> _Exercise goal_
List the data below as numbered lines, skipping any blank lines.

-- start of Information given --

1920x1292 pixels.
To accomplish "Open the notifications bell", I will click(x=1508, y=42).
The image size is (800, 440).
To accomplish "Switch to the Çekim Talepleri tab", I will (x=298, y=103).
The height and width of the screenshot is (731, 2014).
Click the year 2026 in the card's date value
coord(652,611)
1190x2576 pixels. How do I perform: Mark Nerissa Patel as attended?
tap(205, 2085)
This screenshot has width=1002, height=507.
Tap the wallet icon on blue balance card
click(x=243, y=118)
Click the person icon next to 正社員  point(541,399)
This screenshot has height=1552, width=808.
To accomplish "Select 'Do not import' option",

-- end of Information given --

> _Expected answer_
1. 1920x1292 pixels.
2. To accomplish "Open the notifications bell", I will click(x=1508, y=42).
3. The image size is (800, 440).
4. To accomplish "Switch to the Çekim Talepleri tab", I will (x=298, y=103).
5. The height and width of the screenshot is (731, 2014).
6. Click the year 2026 in the card's date value
7. coord(652,611)
8. 1190x2576 pixels. How do I perform: Mark Nerissa Patel as attended?
9. tap(205, 2085)
10. This screenshot has width=1002, height=507.
11. Tap the wallet icon on blue balance card
12. click(x=243, y=118)
13. Click the person icon next to 正社員  point(541,399)
14. This screenshot has height=1552, width=808.
15. To accomplish "Select 'Do not import' option",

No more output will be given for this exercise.